I have written a history of Malory's first decade called "Malory School: the first decade", available from Lewisham Local History Society (£4.50 from Mr. D. Eley, 79 Meadowview Road, London, SE6 3NL) or the local libraries.
Malory School should not have been allowed to have been run down and finally closed and demolished - it was a well-designed building built to last.
The building can still be seen in a short film of Malory School taken in 1959 on the British Pathe website www.britishpathe.com

- Diana Beamish, Kent

I taught at Malory in the early 80's. It was a good and happy school (with a fantastic volleyball team) and the students got a good education. The criminal league tables killed the school. Many middle class parents deserted the school preferring ones with 'higher' places in the tables not realising that they would actually get a better education at Malory. I went on to teach at a grammar school and I would say that overall the quality of teaching was probably better at Malory at the time.

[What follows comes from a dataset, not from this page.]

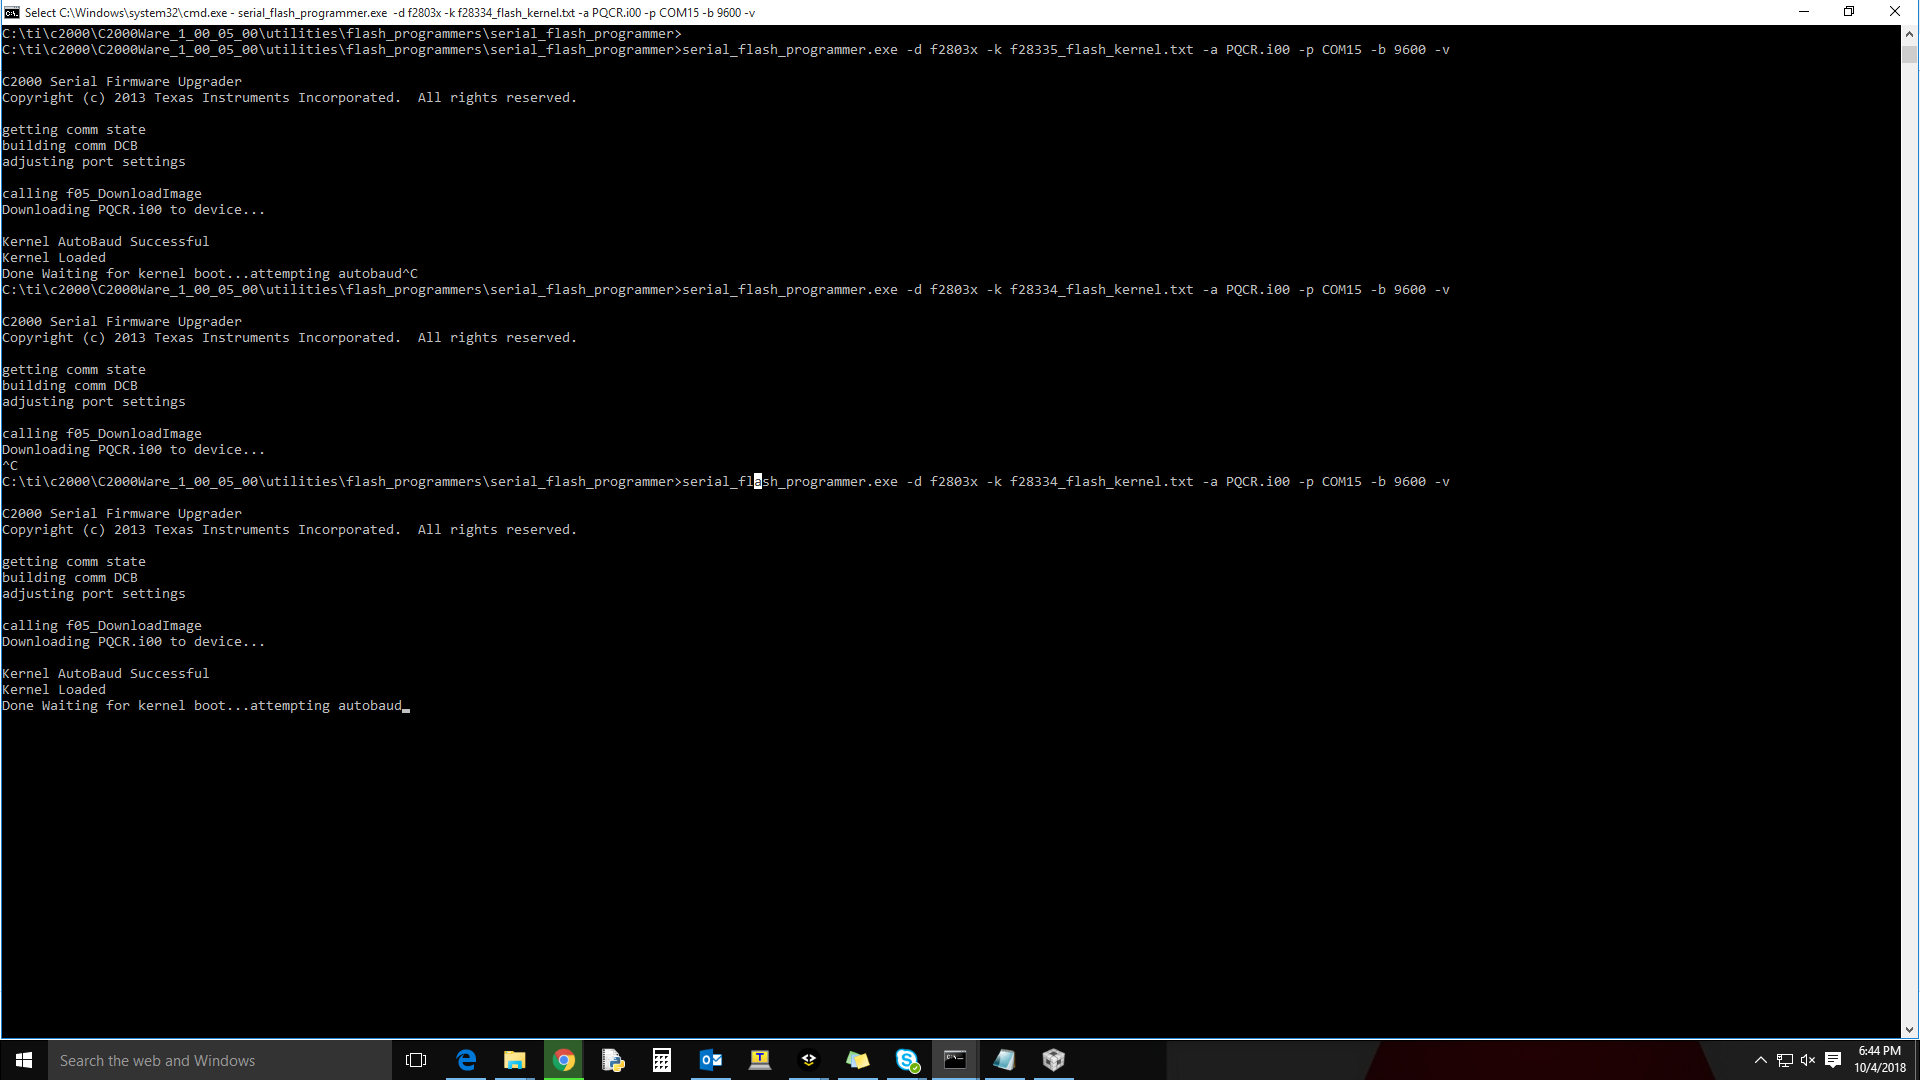
Task: Open the network status tray icon
Action: 1785,1060
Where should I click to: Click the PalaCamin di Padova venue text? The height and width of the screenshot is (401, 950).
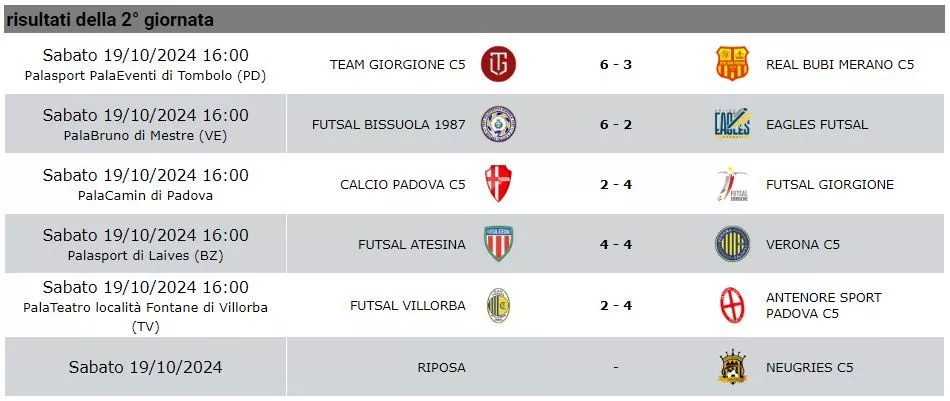145,196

As Tim points out, their is often very little real choice for parents. In my view the solution is simple. There should only be one choice to make - state or private. Get rid of the diversity of state schools (and that includes the selctive schools which really do harm other schools - look at Kent or Sutton for example). Run the state schools nationally or regionally (in order to get economies of scale and get rid of most of the bureaucracy affecting teachers) and through proper management and funding from the centre move to a situation where nearly all parents are happy to send their children to their local school. If supermarkets, boots, woolworths etc can organise all their stores so that you do not have to worry about which store you shop at then surely with something so important as schools we should as a nation be demanding the same thing. Every state school should be run in order to provide the same quality of education. The variety comes within the school itself.

- Mark P, Cornwall

It's easy to shift blame but the simple truth is if a child wants to learn they will do so regardless of a schools reputation. I'm a former Malory pupil and have no regrets, I also left with A* grades. Smallness of mind and inferiority complexes amongst parents is what judges a place it doesn't know.

- Hayley W, bromley

Malory was a good school - I went there and I managed to come out with 7 A STARS at GCSEs.